Buscando sempre abordar matérias que façam com que os leitores reflitam e enxerguem uma perspectiva fora do senso comum, “Retrato de um país em guerra” faz com que o público veja a gravidade da violência no Brasil. A reportagem publicada em março de 2023 é carregada de dados e comparações, as quais mostram que mesmo o Brasil não estando em guerra, o número de mortos no conflito entre Rússia e Ucrânia é quase a metade do número de mortos no Brasil. Mostra-se também, que as mortes têm um recorte de raça e gênero, sendo maior entre as mulheres pretas, que são vítimas do feminicídio. Ademais, a matéria também faz uma crítica ao governo de Jair Bolsonaro que cortou 90% das verbas de programas de combate à violência contra a mulher. A reportagem se encerra com uma crítica à mídia, que normaliza a violência.

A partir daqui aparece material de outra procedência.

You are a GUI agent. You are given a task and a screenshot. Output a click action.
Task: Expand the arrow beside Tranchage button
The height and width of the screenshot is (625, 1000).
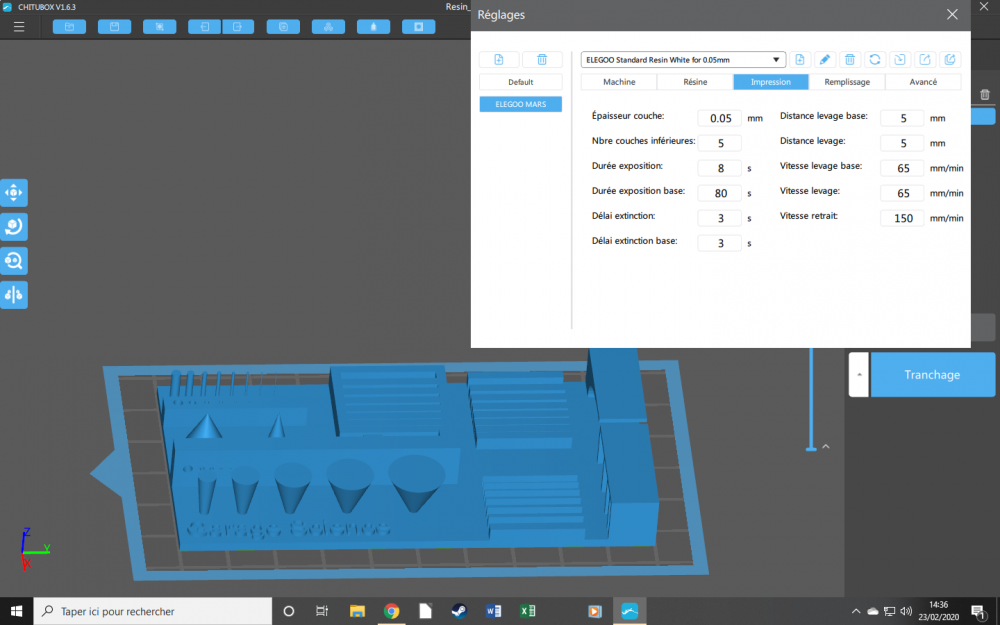(859, 374)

Com um design semelhante ao construtivismo russo, a matéria “Do analfabetismo ao país das bibliotecas” é um misto entre HQ e texto. Na HQ, foi feito uma amálgama dos principais pontos trazidos na matéria abaixo, mais completa e aprofundada. A reportagem conta como a União Soviética, em que a maioria da população era analfabeta, se tornou o Estado das bibliotecas. A pauta traz veracidade histórica e três fontes especialistas, mas não tem atualidade, já que se trata de um evento ocorrido nos anos de 1900. A gramática está correta, a linguagem e formato jornalístico, entretanto, pode ser diferente nesse caso, já que traz muitas citações dos autores que serviram de fonte – dando uma conotação quase acadêmica ao texto.

Para finalizar, a última matéria analisada, também em quadrinhos, foi publicada maio de 2023 e é embasada em uma pesquisa que aponta que o número de assassinatos e tentativas de assassinato aumentaram durante os quatro anos do governo Bolsonaro. O título da matéria, diferente dos outros, que eram mais impactantes, se assemelha ao título de uma notícia comum ou a uma linha fina: Era Bolsonaro aumentou terror no campo, aponta relatório da CPT. O seu conteúdo é pautado em apenas uma única fonte: o Relatório Anual da Comissão Pastoral da Terra (CPT) do ano de 2022. A matéria é angulada contra o ex-presidente Jair Bolsonaro, fazendo uma relação dos dados da CPT com sua gestão. A veracidade se dá pelo relatório da CPT e, apesar da matéria ter sido escrita em 2023 quando Jair Bolsonaro não era mais presidente, é atual e relevante pois os dados dos camponeses e pessoas afetadas em sua gestão continuam existindo até os dias atuais.

Em suma, a revista cumpre o que propõe, os leitores que buscam matérias mais neutras não as encontrarão na revista Badaró. Ela deixa claro em seu objetivo não busca a neutralidade e sim uma postura crítica. Quase todas as matérias da revista possuem críticas políticas fortes e embasadas em diversos acontecimentos e dados, nenhuma matéria é pautada somente na opinião sem haver algum tipo de embasamento, seja por uma pesquisa, por relatórios de fontes especialistas ou ambos. A revista entrega um jornalismo crítico de qualidade.